がんを診断するために、X線検査や内視鏡検査を行います。バリウムと発泡剤によるX線検査は日本で開発されたもので、検診に広く用いられており、早期胃がんの発見に役立ってきましたが、徐々に内視鏡検査に代わりつつあります。内視鏡検査で胃の内部を観察し、がんが疑われる箇所が見つかった場合には、その一部を採取し、顕微鏡などでくわしく調べる病理検査を行って胃がんかどうかを確定します。

胃がんであることが確定したら治療の方針を決めるために、がんの深さや広がり具合、他臓器への転移などを腹部超音波検査、CT検査、MRI検査、PET検査などで調べます。

治療

胃がんの治療法には、内視鏡治療(内視鏡的切除術)、手術療法、化学療法などがあります。がんの進行の程度や患者さんのからだの状態、年齢などを含めて検討します。

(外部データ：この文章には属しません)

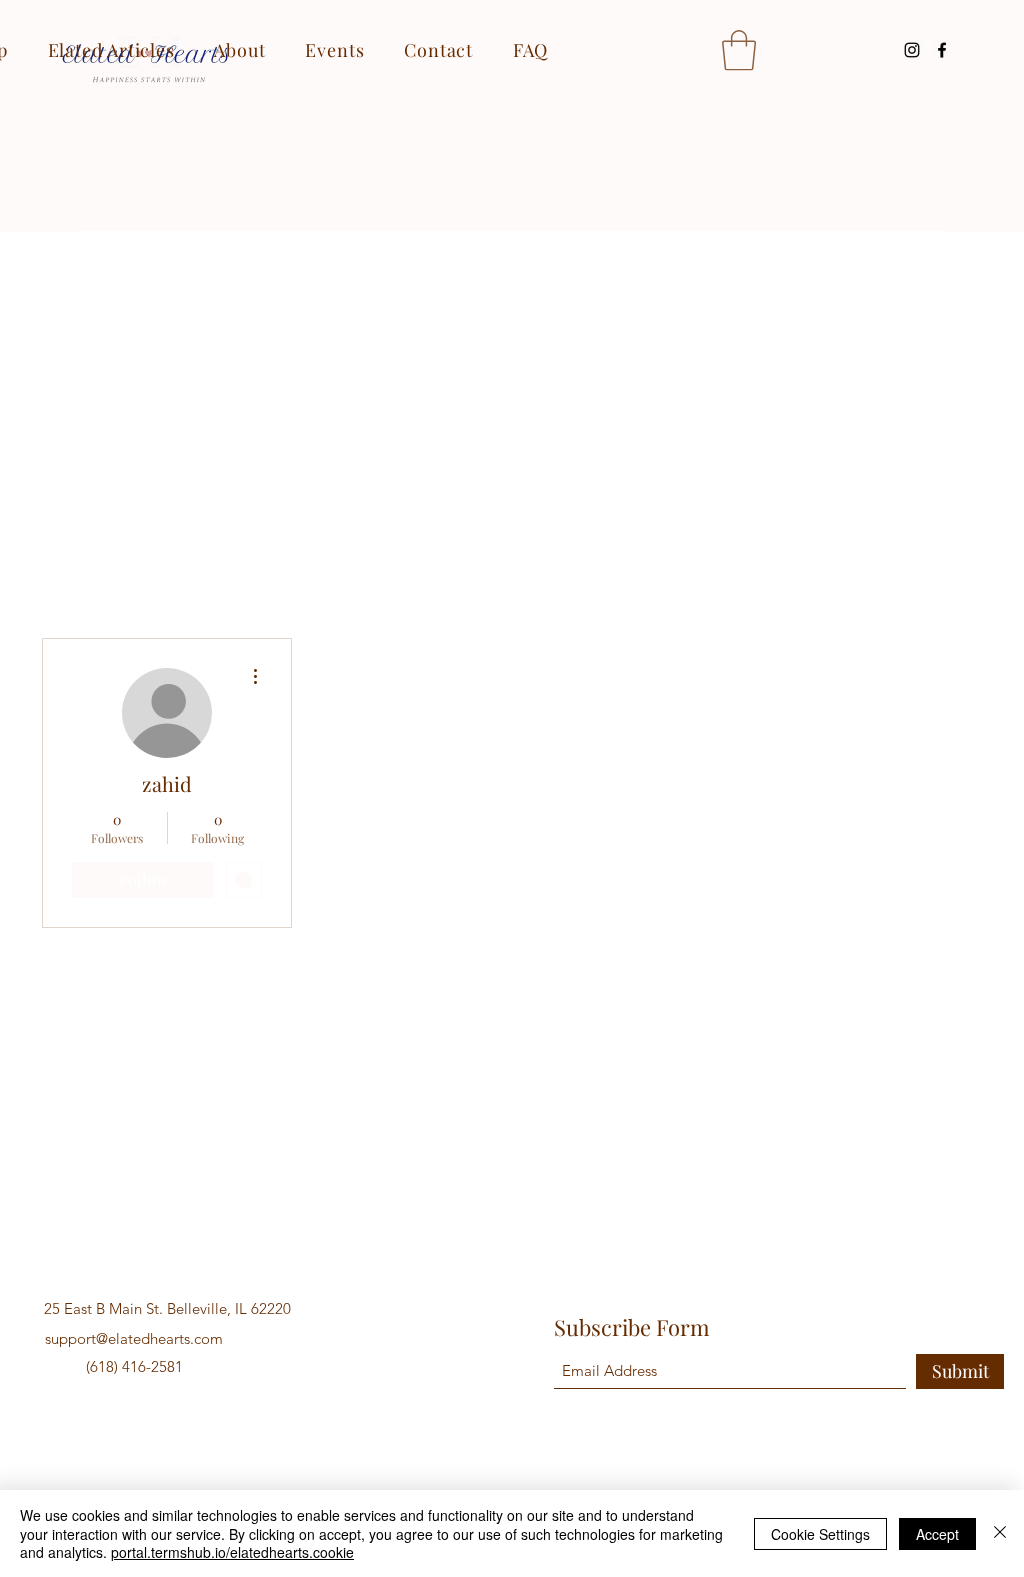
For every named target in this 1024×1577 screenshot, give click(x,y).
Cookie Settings (820, 1534)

がんが粘膜層にとどまっていて転移の可能性の低い早期胃がんの場合、内視鏡でがんを切り取ることができます。開腹手術に比べ、からだへの負担も少ないとされています。進行胃がんの場合は、がんに侵された部分と周囲のリンパ節を手術によって切除します。がんの進行度合いによっては、腹腔鏡による手術、もしくは開腹により胃を全部摘出する手術や、より大きな範囲でリンパ節を取り除き、周囲の臓器に転移していればそれらの臓器も切り取ることが検討されます。さらに、抗がん剤を用いた化学療法などをあわせて行います。近年の胃がん治療は、手術療法と化学療法を併用して行うのが一般的となっています。

セルフケア

予防

食生活を改善することが胃がん予防に役立ちます。塩分の過剰摂取や食べすぎ、熱い食べ物や飲み物を好んでとることはやめましょう。肉や魚などの動物性たんぱく質のこげも胃に負担を与えます。牛乳や乳製品、生野菜、果物の摂取は胃がん予防に有効です。加えて緑黄色野菜や緑茶、ビタミンCもがんの発生を抑えるといわれています。

また、早期発見のためには定期的に胃内視鏡検査を受け、胃の状態をチェックすることも大切です。ピロリ菌感染が発生原因となることが多いので、感染の有無を調べるための検査を受けておきましょう。ピロリ菌を除菌することで胃がんを予防できます。